◆ Activity ◆
In the records below, find the line with "Given: Click the EPAM sponsor logo" and the line with "Task: Open more options for K P Singh's tweet". Print both exactly, along with every line between them, and no other line.

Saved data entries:

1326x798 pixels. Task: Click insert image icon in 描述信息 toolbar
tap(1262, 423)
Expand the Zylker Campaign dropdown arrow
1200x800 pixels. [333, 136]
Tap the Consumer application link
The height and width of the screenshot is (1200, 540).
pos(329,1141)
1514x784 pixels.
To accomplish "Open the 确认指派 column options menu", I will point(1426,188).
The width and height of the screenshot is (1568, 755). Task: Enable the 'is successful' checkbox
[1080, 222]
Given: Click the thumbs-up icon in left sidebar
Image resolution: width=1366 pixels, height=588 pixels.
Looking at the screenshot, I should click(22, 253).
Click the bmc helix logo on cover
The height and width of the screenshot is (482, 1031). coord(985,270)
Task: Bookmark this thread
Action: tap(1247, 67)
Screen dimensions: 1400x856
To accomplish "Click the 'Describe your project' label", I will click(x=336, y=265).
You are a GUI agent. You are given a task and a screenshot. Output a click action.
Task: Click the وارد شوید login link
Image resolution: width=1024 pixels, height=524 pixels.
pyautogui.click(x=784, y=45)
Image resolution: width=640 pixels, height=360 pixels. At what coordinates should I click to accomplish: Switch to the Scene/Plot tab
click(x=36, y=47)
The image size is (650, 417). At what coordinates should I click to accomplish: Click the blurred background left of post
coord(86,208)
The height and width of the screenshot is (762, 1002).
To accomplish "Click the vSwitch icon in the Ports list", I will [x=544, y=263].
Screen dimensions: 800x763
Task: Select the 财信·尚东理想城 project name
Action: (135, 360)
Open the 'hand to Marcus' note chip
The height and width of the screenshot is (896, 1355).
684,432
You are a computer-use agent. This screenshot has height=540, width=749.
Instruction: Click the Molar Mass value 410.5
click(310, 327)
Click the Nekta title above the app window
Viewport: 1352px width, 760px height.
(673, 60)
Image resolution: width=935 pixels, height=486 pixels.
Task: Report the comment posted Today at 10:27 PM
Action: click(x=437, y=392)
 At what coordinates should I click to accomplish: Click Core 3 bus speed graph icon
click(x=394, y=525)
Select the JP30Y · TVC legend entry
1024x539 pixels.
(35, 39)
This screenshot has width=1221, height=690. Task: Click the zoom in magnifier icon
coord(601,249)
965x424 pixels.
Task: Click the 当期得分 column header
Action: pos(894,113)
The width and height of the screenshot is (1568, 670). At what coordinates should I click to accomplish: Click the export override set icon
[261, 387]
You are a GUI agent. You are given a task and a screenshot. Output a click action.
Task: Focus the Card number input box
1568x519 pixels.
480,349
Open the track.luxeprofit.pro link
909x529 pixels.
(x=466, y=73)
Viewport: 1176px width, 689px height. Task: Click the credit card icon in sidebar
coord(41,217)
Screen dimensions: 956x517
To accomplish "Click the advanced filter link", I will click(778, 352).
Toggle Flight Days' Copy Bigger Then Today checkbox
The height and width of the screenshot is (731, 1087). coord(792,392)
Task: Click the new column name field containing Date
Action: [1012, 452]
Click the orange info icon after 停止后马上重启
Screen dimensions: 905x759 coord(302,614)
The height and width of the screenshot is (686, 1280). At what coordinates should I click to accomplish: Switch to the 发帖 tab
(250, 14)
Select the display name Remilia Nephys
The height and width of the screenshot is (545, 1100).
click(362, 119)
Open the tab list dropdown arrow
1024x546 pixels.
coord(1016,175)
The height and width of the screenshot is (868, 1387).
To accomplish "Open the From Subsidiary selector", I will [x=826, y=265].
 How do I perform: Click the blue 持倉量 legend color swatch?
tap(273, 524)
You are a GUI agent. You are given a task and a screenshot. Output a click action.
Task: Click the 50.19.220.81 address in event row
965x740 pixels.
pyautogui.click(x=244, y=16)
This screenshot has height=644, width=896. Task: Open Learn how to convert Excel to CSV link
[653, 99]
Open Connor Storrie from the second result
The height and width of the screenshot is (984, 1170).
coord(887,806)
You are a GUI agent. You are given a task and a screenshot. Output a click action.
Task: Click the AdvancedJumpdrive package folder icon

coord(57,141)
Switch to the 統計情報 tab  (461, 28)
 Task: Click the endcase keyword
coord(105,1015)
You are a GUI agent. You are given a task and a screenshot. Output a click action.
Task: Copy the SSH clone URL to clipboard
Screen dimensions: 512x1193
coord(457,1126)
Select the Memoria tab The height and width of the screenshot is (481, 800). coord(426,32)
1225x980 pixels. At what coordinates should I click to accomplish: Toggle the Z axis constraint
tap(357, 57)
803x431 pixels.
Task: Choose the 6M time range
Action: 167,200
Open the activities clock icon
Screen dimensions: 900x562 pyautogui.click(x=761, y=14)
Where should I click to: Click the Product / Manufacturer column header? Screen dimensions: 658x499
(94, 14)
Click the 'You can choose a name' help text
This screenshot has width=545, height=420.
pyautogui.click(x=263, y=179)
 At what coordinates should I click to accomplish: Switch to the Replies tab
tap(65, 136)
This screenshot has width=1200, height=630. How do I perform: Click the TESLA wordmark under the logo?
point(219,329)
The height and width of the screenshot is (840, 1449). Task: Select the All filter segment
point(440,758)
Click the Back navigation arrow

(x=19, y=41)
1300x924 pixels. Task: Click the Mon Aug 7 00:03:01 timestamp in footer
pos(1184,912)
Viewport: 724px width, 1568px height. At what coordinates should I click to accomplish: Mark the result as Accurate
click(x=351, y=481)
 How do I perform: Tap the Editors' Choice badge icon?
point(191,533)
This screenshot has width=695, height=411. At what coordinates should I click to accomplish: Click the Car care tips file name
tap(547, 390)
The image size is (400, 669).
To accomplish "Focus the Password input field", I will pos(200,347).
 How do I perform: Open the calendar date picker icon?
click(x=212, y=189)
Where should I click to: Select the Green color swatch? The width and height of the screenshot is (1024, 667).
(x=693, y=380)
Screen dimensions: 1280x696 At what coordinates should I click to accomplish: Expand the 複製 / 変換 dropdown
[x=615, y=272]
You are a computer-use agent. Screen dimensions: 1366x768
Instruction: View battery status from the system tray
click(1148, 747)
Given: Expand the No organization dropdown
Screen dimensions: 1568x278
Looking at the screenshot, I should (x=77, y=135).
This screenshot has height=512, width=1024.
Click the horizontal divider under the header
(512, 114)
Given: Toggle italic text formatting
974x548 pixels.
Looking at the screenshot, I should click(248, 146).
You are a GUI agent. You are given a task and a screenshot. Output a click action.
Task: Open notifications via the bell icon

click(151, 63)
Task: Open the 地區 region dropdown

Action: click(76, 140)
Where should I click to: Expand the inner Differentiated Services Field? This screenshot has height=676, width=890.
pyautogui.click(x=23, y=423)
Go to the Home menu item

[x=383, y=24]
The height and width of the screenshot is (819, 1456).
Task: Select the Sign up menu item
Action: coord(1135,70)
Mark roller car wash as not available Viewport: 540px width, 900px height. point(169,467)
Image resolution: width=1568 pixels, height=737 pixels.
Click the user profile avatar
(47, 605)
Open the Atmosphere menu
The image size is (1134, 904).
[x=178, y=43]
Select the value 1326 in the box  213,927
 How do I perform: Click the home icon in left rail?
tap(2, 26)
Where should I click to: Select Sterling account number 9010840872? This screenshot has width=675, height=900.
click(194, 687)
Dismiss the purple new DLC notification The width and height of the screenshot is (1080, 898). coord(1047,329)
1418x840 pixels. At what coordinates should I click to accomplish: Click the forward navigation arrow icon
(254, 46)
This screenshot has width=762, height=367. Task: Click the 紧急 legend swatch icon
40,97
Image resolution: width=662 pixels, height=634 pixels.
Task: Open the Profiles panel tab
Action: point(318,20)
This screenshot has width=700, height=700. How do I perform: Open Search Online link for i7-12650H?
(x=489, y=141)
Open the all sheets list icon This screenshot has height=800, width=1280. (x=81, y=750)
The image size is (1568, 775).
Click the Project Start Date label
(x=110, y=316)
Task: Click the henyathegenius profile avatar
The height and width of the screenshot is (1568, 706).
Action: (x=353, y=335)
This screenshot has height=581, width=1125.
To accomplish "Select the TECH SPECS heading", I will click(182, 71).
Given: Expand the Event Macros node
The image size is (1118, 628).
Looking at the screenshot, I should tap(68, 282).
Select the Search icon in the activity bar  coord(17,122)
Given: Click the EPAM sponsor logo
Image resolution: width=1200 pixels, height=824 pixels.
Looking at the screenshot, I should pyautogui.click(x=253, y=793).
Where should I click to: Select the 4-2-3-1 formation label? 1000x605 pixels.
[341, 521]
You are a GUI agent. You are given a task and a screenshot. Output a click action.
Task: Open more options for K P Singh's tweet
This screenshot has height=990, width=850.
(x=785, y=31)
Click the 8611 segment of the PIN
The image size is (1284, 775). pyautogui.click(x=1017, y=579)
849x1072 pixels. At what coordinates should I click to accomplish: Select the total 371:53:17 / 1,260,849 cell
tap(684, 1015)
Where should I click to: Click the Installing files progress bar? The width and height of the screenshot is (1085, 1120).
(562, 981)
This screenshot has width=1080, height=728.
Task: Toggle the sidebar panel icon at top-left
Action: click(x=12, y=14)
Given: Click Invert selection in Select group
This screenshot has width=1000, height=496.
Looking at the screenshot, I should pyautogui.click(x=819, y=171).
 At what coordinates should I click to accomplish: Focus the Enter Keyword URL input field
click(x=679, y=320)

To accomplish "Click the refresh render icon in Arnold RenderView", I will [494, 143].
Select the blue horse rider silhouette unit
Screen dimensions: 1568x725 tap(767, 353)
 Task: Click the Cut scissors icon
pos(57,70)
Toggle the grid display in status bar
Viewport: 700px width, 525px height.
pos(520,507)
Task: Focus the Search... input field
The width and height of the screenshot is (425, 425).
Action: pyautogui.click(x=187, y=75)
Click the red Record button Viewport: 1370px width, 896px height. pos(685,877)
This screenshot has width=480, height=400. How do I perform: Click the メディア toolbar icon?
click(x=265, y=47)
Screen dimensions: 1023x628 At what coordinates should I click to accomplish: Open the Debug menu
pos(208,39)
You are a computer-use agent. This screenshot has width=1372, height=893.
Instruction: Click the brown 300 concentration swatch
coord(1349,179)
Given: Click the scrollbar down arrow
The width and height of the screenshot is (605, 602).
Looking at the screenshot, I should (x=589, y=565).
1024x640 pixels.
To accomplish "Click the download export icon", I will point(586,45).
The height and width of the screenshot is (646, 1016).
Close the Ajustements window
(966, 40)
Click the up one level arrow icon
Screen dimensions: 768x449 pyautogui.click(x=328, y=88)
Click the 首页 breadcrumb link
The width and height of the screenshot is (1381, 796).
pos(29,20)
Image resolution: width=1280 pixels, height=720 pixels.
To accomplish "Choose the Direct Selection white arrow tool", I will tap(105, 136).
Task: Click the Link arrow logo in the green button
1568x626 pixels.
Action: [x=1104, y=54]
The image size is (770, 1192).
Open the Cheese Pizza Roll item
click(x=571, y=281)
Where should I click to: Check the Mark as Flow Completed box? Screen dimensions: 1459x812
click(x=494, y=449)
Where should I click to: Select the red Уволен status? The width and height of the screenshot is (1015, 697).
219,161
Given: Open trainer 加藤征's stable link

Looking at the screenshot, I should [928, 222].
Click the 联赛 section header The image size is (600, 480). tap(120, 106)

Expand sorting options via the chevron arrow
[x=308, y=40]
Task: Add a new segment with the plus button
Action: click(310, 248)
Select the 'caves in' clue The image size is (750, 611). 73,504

◆ Task answer ◆
Given: Click the EPAM sponsor logo
Image resolution: width=1200 pixels, height=824 pixels.
Looking at the screenshot, I should pyautogui.click(x=253, y=793).
Where should I click to: Select the 4-2-3-1 formation label? 1000x605 pixels.
[341, 521]
You are a GUI agent. You are given a task and a screenshot. Output a click action.
Task: Open more options for K P Singh's tweet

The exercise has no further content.